▶ _Instructions for the task_
Search the records for the string "computer" and copy every line in which it appears.
--- Material for this task Enclosed Below ---
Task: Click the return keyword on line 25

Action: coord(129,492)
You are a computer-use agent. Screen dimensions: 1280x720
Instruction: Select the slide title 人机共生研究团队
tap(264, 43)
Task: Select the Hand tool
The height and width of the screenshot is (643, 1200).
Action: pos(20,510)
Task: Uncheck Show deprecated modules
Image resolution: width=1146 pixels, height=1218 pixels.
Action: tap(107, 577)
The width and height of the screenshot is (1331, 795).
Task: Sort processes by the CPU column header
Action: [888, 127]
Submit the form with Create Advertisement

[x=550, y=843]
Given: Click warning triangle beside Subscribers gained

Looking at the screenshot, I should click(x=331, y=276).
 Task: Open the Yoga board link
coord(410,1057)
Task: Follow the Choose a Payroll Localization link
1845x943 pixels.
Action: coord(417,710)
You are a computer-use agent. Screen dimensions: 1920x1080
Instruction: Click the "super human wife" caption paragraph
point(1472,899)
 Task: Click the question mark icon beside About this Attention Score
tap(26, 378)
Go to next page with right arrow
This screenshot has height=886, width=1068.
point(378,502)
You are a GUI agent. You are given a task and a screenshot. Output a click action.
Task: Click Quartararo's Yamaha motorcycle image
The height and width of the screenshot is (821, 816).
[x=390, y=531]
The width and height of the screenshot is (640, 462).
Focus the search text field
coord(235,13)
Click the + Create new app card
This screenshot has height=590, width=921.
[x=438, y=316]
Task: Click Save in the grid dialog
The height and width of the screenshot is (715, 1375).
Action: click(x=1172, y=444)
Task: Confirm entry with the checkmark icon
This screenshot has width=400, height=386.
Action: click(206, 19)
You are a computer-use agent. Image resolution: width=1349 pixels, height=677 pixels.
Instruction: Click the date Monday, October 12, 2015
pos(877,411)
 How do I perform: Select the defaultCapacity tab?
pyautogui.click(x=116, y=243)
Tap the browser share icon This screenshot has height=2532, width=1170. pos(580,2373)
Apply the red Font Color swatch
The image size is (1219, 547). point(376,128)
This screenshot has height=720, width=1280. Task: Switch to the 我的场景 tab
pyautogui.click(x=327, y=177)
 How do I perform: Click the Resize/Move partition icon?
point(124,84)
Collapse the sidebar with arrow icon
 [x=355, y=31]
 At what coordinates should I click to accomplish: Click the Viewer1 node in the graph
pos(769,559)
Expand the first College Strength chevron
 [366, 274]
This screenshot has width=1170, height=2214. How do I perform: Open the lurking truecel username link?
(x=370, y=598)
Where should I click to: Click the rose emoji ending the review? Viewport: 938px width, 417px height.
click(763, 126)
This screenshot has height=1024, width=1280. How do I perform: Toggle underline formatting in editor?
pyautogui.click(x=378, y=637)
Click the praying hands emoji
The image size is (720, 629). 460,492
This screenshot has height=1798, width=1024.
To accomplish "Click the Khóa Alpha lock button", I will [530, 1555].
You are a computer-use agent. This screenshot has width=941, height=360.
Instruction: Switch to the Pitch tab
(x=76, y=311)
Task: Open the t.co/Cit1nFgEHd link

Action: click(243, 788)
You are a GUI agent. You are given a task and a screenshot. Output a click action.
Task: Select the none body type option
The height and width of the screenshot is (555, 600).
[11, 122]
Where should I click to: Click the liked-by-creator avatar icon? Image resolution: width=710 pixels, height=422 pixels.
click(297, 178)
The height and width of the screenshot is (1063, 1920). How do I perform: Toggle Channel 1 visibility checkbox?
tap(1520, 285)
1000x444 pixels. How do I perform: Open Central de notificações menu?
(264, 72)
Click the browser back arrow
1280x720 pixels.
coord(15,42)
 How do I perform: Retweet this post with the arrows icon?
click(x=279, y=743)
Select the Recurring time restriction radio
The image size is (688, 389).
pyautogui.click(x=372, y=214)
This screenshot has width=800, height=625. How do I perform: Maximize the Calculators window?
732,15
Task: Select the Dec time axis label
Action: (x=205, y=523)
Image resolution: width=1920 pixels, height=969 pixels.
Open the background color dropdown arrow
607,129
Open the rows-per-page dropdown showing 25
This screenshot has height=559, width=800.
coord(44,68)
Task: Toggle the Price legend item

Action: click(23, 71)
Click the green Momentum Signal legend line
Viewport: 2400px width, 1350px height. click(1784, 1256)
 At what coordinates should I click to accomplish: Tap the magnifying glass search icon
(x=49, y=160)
--- End of Enclosed Material for this task ---
▶ _Written reply_
You are a computer-use agent. Screen dimensions: 1280x720
You are a computer-use agent. Screen dimensions: 1920x1080
You are a computer-use agent. Image resolution: width=1349 pixels, height=677 pixels.
You are a computer-use agent. This screenshot has width=941, height=360.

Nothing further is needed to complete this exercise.